> [Supplied passage]:
____
The First FIRST Robotics Team in Brunswick County
Somewhere in the depths of Brunswick County Academy on a rainy Friday night, high school kids wield hammers, saws, and computers. Electrical wires run across the room and a wall of boxes have been set up, one with a face drawn on. This is the meeting of the high school megaminds of the first Robotics Team of Brunswick County.
A group of high school students from around the County meets every night of the week. Their goal is to build their own robot. In March, this team will take its uniquely crafted robot to compete in the FIRST Robotics competition.
FIRST is a nationwide organization that encourages kids to embrace invention, science, and technology. Starting in elementary school, FIRST provides programs and curriculum educators can use to encourage students to embrace STEM (Science, Technology, Engineering, and Math) lessons.
Claire McLaughlin is the Brunswick County STEM Council Founder and Chair and this past school year she set her sights on the FIRST program. After attending a robotics competition in Myrtle Beach, McLaughlin was hooked by the energy and excitement.
“It really is amazing,” McLaughlin said. “Everyone is cheering and it is exciting! It is so much more than the competition, too. It is teaching students teamwork, presentation skills, good sportsmanship … all while having fun.”
When McLaughlin returned to Brunswick County, she set the wheels in motion. Each high school in the County was asked to send three girls and three boys for the new team, based on teacher recommendation. The high school team started with 30 members and today still has around 18 active participants.
The high school team received their challenge, the theme, and goal of the competition at the beginning of January. FIRST changes the details each year and every team across the country receives the details at the same time. They have six weeks to design, build, and implement a robot they feel will win. This year, the theme is Steamworks:
McLaughlin, who had received some good advice from other local Robotics leagues anxious to help, lined up mentors to help her team. Engineers and professionals from Duke Energy, Institute of Electrical and Electronics Engineers, and Brunswick Electric arrive at the team building days to advise students with practical tips.
The students are divided into teams within their group: electrical, coding, building, and outreach. Not only are the team members given a unique opportunity to learn detailed and advanced skills, they also get to have a team of their own.
“Not all kids are into sports, and that’s ok. It’s cool that I get to come here and have this awesome team. We work together,” Robotics team member Kyre Smith says.
But McLaughlin didn’t just bring the FIRST program to the high schoolers, she also introduced programs for the younger students. One of her big goals is to get more girls involved in STEM activities and extracurriculars, and she knows it’s important to hook them at early ages.
So she worked with the County to found other FIRST leagues. There are now FIRST LEGO Leagues at Leland Middle School and Waccamaw School (Waccamaw even advanced to the State competition). Bolivia Elementary has a FIRST LEGO League Jr club that has been very popular.
McLaughlin really wants to get the community involved in the FIRST leagues throughout the county, for she has seen the excitement the kids have for the curriculum. She wants to grow and expand the program, and she certainly can’t wait to take the group of high schoolers to their first competition.
____
> [Given records]:
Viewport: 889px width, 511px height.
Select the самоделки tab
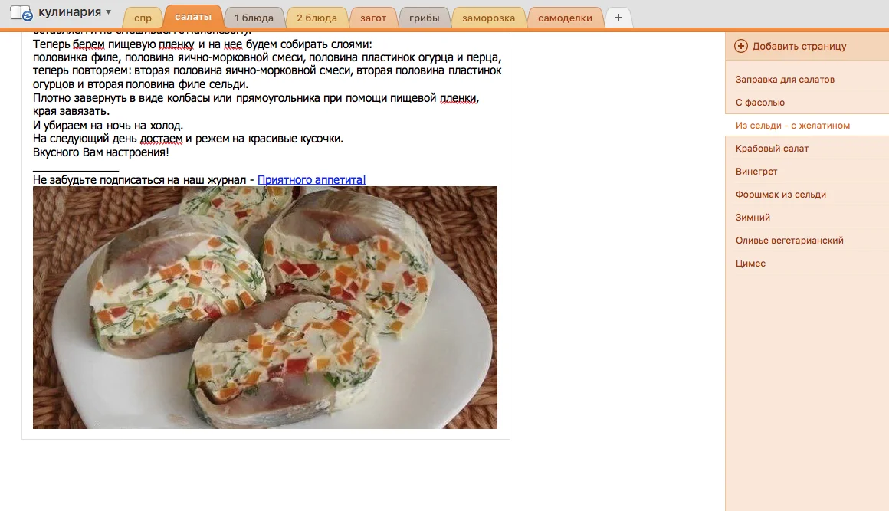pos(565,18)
____
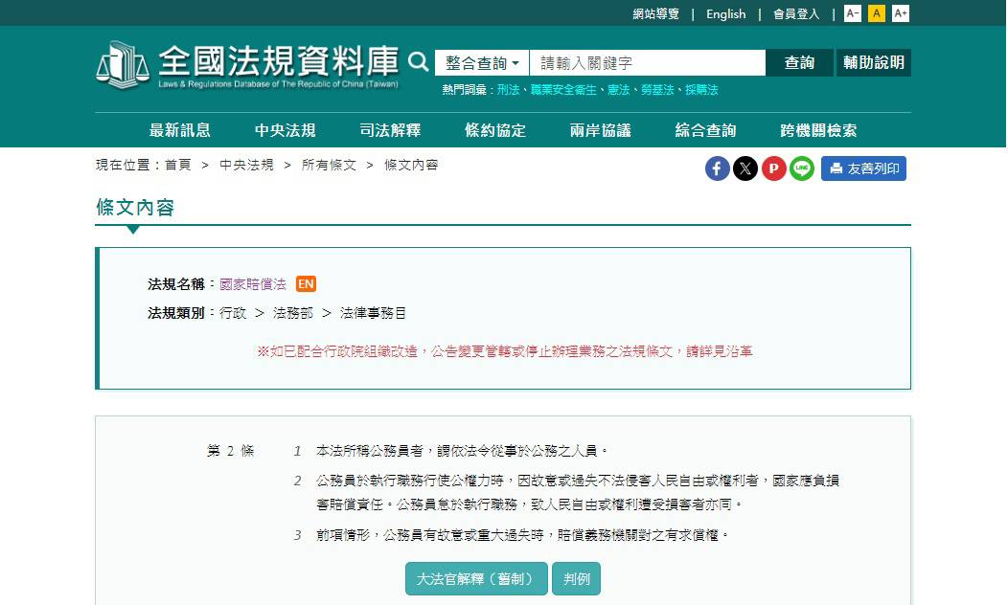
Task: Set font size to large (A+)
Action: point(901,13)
____
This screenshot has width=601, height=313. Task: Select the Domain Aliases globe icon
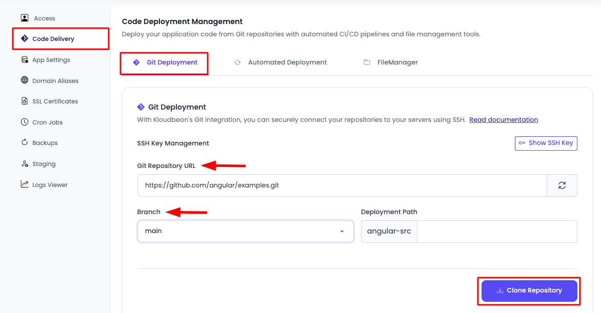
____
> [Work instructions]:
**1.** The article about Brunswick County's first FIRST Robotics team says McLaughlin also brought FIRST programs to younger students. In one to three sentences, explain the reason the article gives for this.
**2.** Continue the article about Brunswick County's first FIRST Robotics team after its final paragraph.

> [Results of the exercise]:
**1.** One of McLaughlin's big goals is to get more girls involved in STEM activities and extracurriculars. She knows it's important to hook them at early ages.

**2.**
“There is a lot of local pride in this team,” McLaughlin said. “We are excited to offer opportunities here for our residents and we want parents to ask, ‘How can I get my kid involved?'”
McLaughlin also knows that where there is innovation in the schools there are more future engineers, which in turns attracts businesses and people to the area. The effect of strong STEM extracurriculars and innovative activities is wider than what the individual kids receive.
With the intent to get the community engaged and to establish Brunswick County’s reputation as a center of engineering and invention, the Brunswick County STEM Council put together the first RoboCon.
Held at Brunswick County Community College at the end of last year, there were over 200 people in attendance from four different counties and it received local news coverage.
“It was so cool to walk in and see how many people were excited. Everyone was just having so much fun,” Smith says.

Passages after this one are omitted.